L2 vs. L3 cache: What’s the Difference?
CPUs have a number of caching levels. We’ve discussed cache structures generally, in our L1 & L2 explainer, but we haven’t spent as much time discussing how an L3 works or how it’s different compared to an L1 or L2 cache.
At the simplest level, an L3 cache is just a larger, slower version of the L2 cache. Back when most chips were single-core processors, this was generally true. The first L3 caches were actually built on the motherboard itself, connected to the CPU via the back-side bus (as distinct from the front-side bus). When AMD launched its K6-III processor family, many existing K6/K-2 motherboards could accept a K6-III as well. Typically these boards had 512K-2MB of L2 cache — when a K6-III, with its integrated L2 cache was inserted, these slower, motherboard-based caches became L3 instead.

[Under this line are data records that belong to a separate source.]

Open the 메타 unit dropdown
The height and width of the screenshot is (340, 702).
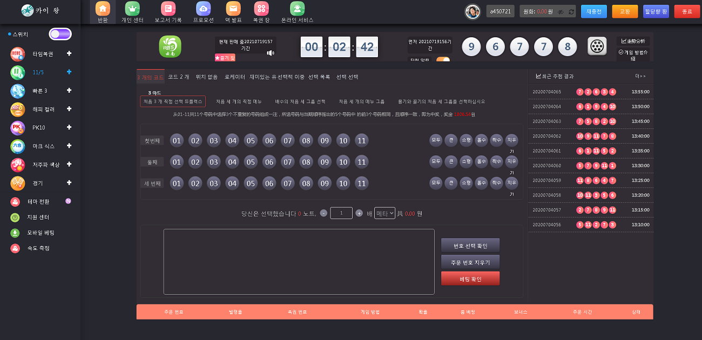click(385, 213)
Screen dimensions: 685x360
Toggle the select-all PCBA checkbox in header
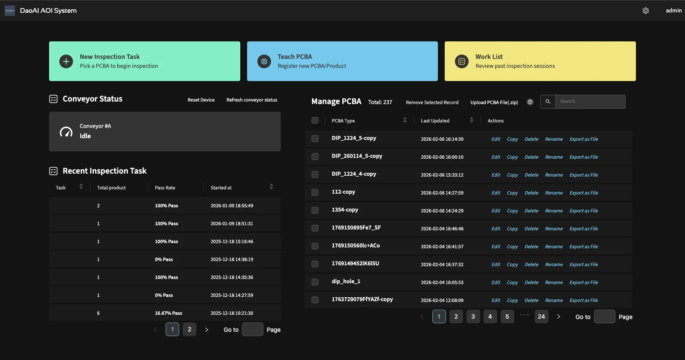point(315,120)
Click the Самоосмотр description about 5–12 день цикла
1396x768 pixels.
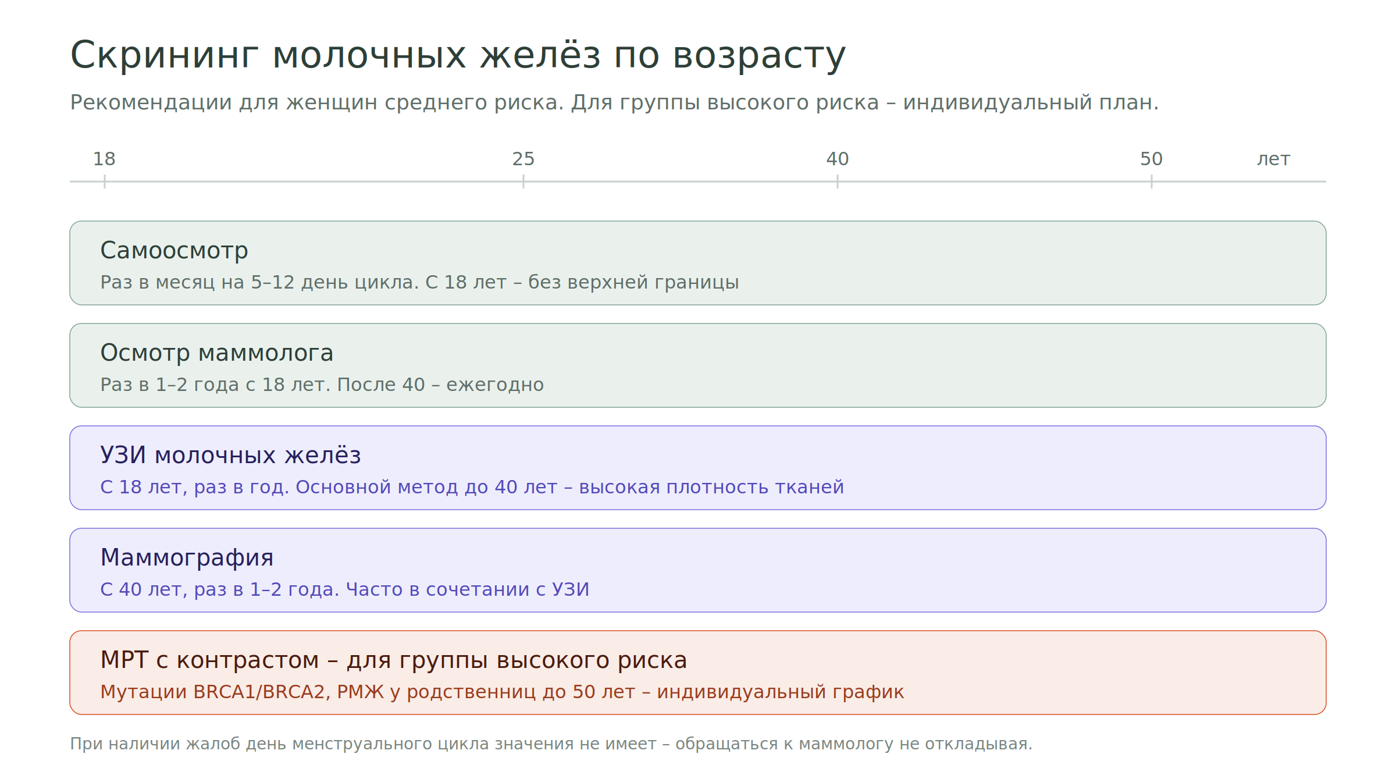coord(419,282)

By the turn of the century, slapping an additional L3 cache on a chip had become an easy way to improve performance — Intel’s first consumer-oriented Pentium 4 “Extreme Edition” was a repurposed Gallatin Xeon with a 2MB L3 on-die. Adding that cache was sufficient to buy the Pentium 4 EE a 10-20 percent performance boost over the standard Northwood line.
Cache and the Multi-Core Curveball
As multicore processors became more common, L3 cache started appearing more frequently on consumer hardware. These chips, like Intel’s Nehalem and AMD’s K10 (Barcelona) used L3 as more than just a larger, slower backstop for L2. In addition to this function, the L3 cache is often shared between all of the processors on a single piece of silicon. That’s in contrast to the L1 and L2 caches, both of which tend to be private and dedicated to the needs of each particular core. (AMD’s Bulldozer design is an exception to this — Bulldozer, Piledriver, and Steamroller all share a common L1 instruction cache between the two cores in each module). AMD’s Ryzen processors based on the Zen, Zen+, and Zen 2 cores all share a common L3, but the structure of AMD’s CCX modules left the CPU functioning more like it had 2x8MB L3 caches, one for each CCX cluster, as opposed to one large, unified L3 cache like a standard Intel CPU.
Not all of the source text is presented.